なお、受取人が指定されていない場合や受取人が相続発生前に死亡していた場合などに関する保険契約の内容が民法の法定相続人や法定相続分の定めと一致するとは限らず、例えば、配偶者と子がいる場合でも、配偶者のみが受取人となるようなこともあります。また、相続放棄をした者でも死亡保険金を受け取ることはできます。

相続税課税との関係

生命保険金は、相続税法上は「みなし相続財産」として課税対象となります。生命保険金の全額が課税対象となるものではなく、500万×法定相続人の数の金額については、非課税となります。また、生命保険の契約者・被保険者・保険金受取人が誰かによって、相続税ではなく所得税や贈与税の課税対象となることもあります。

3.死亡退職金はどのように扱われるのか

死亡退職金は、社内規定に従い受取人が定まっていますので、遺産分割協議は不要です。しかし、相続課税の対象となります。社内規定がない場合は、異なる取扱いになることもあります。

遺産分割との関係

死亡退職により支給される死亡退職金は、主として遺族の生活保障を目的としていると考えられているため、受給者固有の権利として評価することができます。したがって、死亡退職金は遺産分割の対象とはならないことが通常であり、この場合には社内規程で定められた受取人が死亡退職金を受け取ることになります。

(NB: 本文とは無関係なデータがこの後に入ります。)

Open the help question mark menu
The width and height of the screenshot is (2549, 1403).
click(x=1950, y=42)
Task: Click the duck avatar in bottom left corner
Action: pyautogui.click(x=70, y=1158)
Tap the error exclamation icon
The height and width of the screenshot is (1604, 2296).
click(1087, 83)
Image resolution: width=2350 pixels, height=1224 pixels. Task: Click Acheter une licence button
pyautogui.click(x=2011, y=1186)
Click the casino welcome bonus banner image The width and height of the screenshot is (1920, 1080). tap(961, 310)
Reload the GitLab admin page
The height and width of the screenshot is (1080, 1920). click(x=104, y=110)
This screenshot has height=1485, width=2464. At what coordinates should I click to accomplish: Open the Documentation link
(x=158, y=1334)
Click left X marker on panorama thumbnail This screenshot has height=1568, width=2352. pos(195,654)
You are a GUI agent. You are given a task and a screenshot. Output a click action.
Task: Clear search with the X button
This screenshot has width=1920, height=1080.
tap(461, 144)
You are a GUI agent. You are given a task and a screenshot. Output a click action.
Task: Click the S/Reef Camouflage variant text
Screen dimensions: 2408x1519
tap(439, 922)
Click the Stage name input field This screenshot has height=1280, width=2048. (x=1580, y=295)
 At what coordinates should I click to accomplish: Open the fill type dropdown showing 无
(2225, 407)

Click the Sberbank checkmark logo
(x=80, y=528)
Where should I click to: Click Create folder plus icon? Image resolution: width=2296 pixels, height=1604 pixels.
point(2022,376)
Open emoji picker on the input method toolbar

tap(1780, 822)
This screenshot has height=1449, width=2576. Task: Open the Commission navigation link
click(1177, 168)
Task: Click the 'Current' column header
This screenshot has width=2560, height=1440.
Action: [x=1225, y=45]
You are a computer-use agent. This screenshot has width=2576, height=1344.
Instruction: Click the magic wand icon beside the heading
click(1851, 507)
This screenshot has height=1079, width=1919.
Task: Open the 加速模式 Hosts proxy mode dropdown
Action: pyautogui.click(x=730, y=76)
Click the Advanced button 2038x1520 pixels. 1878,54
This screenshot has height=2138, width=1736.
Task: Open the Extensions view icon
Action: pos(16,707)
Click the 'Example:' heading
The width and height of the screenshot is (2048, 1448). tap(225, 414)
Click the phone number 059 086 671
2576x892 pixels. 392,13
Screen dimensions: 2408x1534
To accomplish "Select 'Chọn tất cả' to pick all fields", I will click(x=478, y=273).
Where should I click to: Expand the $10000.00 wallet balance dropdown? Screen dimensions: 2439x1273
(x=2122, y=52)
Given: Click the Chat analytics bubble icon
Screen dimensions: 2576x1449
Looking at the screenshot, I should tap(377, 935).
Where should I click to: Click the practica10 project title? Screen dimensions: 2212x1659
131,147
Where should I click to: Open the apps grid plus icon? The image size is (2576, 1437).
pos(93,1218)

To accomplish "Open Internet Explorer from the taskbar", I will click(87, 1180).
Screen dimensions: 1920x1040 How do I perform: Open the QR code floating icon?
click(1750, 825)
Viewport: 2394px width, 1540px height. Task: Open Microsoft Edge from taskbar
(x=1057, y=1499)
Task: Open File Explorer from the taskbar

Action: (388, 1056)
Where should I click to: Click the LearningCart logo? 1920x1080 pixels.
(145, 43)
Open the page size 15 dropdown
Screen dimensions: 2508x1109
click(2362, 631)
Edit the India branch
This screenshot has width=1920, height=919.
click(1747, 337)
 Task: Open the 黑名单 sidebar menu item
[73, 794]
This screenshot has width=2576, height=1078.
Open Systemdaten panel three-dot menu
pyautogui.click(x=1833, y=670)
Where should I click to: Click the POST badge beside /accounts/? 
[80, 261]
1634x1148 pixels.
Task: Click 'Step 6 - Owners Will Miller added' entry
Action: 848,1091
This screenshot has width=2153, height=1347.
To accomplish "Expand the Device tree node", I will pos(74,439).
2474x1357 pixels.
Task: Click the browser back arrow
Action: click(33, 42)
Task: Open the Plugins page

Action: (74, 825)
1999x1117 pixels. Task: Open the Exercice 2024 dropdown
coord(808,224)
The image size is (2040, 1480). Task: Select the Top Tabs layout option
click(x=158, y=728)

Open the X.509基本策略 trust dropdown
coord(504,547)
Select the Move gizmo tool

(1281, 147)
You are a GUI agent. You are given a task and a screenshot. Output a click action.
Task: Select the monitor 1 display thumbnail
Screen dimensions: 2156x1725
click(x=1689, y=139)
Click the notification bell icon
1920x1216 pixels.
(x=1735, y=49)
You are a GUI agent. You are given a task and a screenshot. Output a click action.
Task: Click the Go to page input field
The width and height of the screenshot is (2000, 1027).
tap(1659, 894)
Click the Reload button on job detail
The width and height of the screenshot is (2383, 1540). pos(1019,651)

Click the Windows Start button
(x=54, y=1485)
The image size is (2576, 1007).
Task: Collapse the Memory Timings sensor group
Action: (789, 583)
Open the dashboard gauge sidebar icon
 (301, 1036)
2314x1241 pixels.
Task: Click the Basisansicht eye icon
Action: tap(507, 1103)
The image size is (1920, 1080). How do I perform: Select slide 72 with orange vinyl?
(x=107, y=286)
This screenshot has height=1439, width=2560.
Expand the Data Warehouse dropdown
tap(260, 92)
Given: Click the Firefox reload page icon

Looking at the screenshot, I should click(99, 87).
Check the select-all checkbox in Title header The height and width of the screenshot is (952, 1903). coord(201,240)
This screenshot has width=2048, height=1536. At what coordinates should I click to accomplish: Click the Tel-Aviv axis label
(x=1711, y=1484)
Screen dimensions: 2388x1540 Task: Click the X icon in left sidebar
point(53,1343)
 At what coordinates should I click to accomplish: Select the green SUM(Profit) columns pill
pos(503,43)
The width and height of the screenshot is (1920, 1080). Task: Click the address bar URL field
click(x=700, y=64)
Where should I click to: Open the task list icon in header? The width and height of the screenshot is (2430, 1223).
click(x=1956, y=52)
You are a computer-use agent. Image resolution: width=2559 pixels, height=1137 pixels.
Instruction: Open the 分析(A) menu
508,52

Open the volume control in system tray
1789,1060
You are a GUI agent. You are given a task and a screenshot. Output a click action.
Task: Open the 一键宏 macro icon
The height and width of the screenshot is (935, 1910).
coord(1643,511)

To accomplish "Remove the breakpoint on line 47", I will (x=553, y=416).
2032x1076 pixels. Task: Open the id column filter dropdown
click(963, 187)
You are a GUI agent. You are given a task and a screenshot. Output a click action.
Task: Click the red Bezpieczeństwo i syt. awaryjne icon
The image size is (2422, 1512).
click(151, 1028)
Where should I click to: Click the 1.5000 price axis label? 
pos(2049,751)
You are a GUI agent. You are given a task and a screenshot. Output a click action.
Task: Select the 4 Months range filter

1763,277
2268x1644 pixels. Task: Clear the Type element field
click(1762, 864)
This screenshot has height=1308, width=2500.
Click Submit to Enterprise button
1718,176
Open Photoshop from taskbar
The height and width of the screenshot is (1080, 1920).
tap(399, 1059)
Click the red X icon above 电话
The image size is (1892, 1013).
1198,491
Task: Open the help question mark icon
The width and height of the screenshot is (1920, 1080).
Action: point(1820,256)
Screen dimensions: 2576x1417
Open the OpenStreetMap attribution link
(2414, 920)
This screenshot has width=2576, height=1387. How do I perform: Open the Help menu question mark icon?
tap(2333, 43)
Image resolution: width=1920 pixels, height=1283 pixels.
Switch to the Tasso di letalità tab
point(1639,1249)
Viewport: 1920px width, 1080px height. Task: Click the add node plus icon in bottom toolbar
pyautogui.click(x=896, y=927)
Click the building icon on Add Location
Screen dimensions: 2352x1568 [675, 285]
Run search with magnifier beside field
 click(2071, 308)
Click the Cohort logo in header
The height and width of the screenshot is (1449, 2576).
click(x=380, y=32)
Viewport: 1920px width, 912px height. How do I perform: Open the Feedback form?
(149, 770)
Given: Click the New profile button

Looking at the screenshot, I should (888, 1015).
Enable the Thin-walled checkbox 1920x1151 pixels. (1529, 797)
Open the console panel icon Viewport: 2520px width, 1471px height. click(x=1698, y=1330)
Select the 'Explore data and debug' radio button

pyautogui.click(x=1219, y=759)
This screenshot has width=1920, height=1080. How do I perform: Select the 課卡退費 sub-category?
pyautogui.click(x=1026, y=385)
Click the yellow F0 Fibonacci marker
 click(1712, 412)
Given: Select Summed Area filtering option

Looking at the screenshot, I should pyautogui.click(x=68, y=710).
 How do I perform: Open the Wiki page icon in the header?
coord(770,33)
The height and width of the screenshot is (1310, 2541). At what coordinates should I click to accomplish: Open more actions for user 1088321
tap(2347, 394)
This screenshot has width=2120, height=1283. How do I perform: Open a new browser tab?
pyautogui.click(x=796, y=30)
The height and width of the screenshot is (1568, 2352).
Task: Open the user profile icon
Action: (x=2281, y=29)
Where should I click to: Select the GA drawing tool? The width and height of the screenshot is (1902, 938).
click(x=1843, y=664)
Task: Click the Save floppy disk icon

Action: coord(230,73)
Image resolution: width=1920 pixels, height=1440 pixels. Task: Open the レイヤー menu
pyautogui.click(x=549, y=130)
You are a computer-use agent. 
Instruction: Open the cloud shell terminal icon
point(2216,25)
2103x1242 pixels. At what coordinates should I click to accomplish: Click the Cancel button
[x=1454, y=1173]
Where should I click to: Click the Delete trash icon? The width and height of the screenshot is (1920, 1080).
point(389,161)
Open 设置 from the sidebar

死亡退職金について会社の規程がない場合には、当然に受給者固有の権利として評価しうるかどうかは疑問であり、むしろ被相続人の功労報酬や慰労金を目的としている場合があります。このような場合は、具体的事情によっては相続財産として遺産分割の対象となる場合があります。その場合、遺産分割協議によって受取人とされた者が死亡退職金を受け取ることになります。

相続税課税との関係

死亡退職金は、受給者固有の権利として遺産分割の対象にならない場合でも、税法上は「みなし相続財産」として課税対象となります。
死亡退職金の全額が課税対象となるものではなく、500万円×法定相続人の数の金額については、非課税となります。

弔慰金・生前退職したが未受給であった退職金の取扱い

(1)弔慰金(亡くなった者を弔い、遺族を慰めるために贈られる金品)
弔慰金は、被相続人が有していた財産ではないので、遺産分割の対象とはならず、相続税の対象ともならないのが通常です。相続税課税との関係では、次の金額を超える部分については、死亡退職金と同様であるとして、死亡退職金と同様の課税取扱いとなります。
①被相続人が業務上死亡した場合:被相続人の死亡当時の普通給与の3年分に相当する金額
②被相続人が業務上死亡でない場合:被相続人の死亡当時の普通給与の半年分に相当する金額

(2)生前退職したが未受給であった退職金の取扱い
生前退職の場合には、退職金は被相続人が有していた財産となるので、通常の金銭債権と同様、遺産分割の対象となり、相続税課税の対象です。相続税との関係では、生前退職したが、退職金額が確定する前に被相続人が死亡し、その死亡後3年以内に退職金額が確定した場合には、例外的に、死亡退職金と同様の非課税規定の適用があります。

4.さいごに

今回は、相続財産の中でも農地・生命保険金・死亡退職金についてご紹介しました。
財産によって引き継ぎ方が異なりますので、もし疑問点等がありましたら専門家にご相談ください。